(Excerpted data begins)

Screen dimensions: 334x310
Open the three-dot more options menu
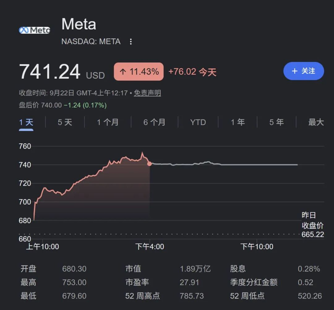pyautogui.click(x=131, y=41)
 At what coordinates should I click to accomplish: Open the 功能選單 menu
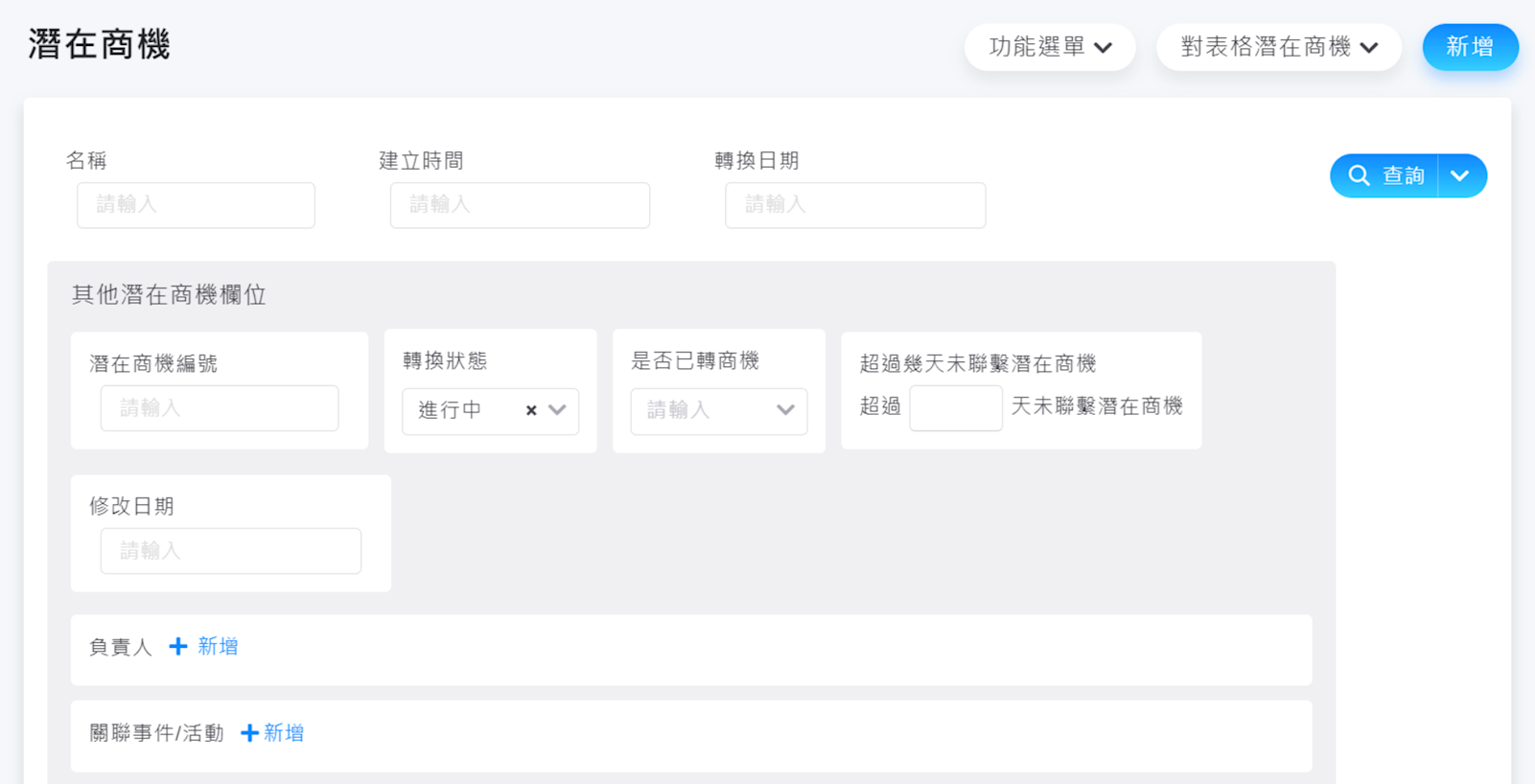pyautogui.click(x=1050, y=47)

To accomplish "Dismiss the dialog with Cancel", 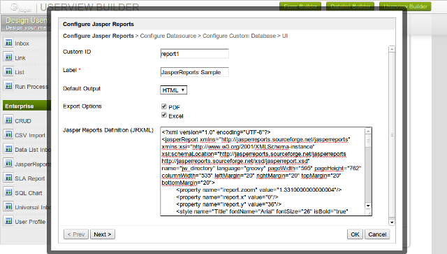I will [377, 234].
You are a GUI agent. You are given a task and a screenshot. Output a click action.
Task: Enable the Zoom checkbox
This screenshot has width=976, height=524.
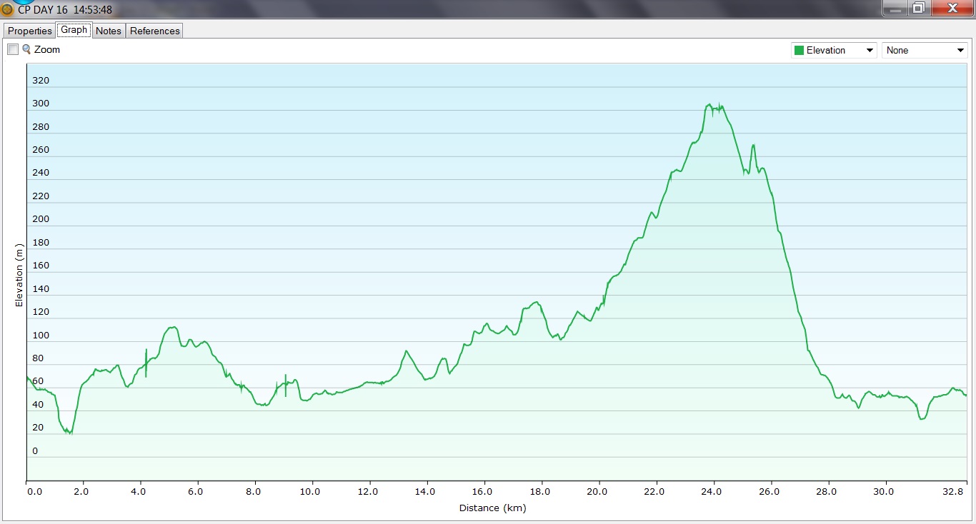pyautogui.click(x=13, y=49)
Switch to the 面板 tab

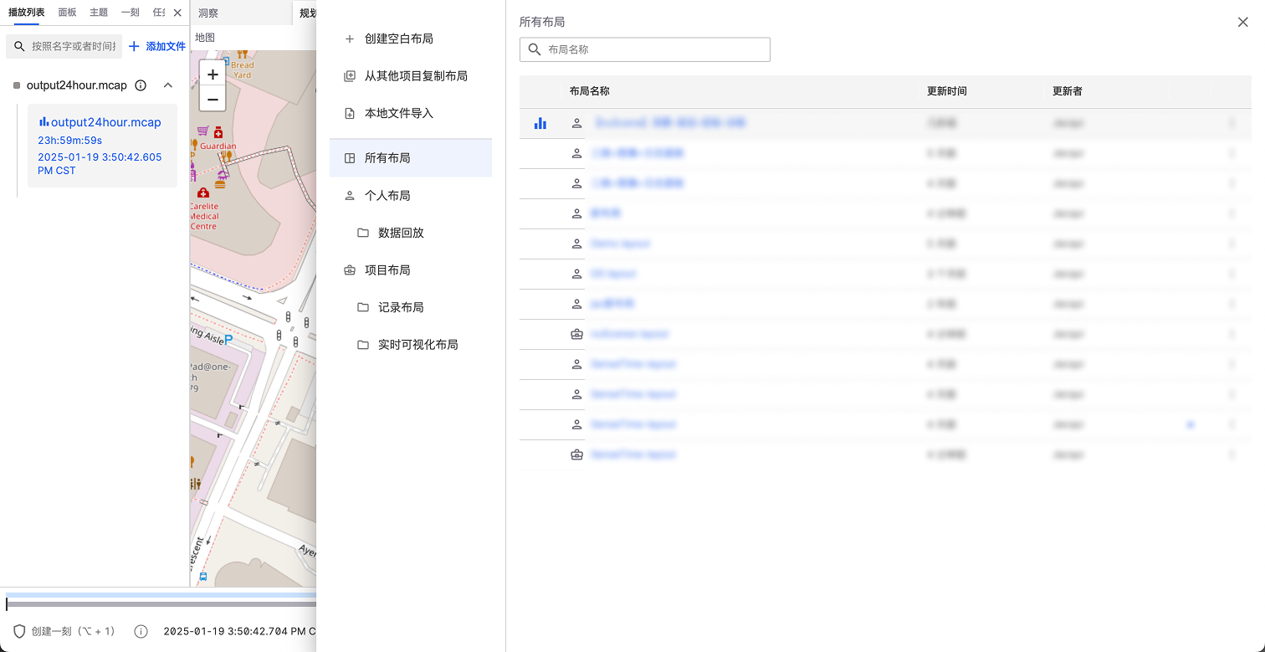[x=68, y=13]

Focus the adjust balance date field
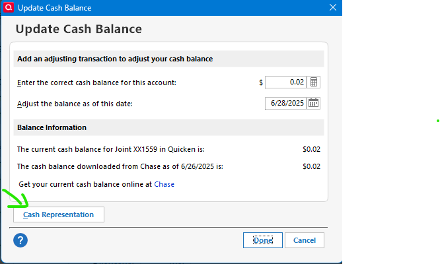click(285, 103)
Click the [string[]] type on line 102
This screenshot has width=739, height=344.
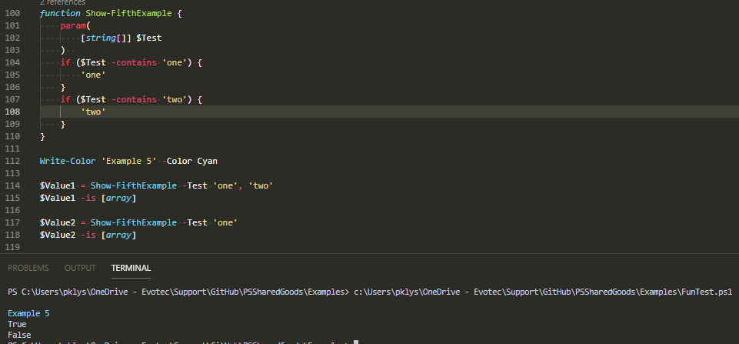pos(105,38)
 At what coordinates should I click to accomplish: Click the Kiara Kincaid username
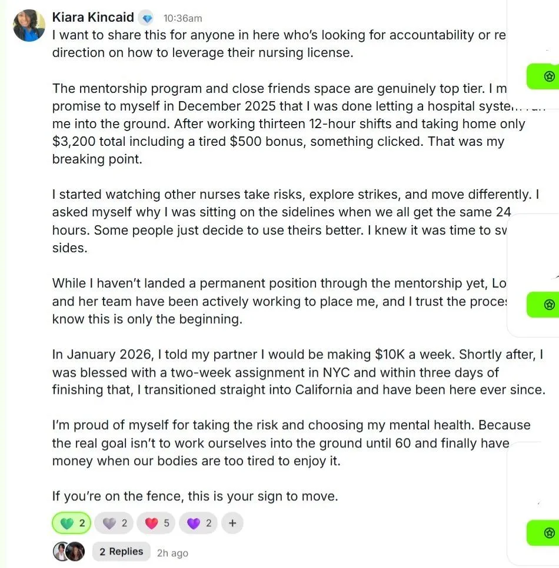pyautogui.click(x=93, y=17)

(Excerpted data ends)

* Assignment *
In the answer, the lines from the one containing "Focus the adjust balance date field" to the end of the records above must be written out exactly, both ends included; the pictures must not appear.

* Finished task *
Focus the adjust balance date field
click(285, 103)
Click the [string[]] type on line 102
This screenshot has width=739, height=344.
pos(105,38)
 At what coordinates should I click to accomplish: Click the Kiara Kincaid username
pyautogui.click(x=93, y=17)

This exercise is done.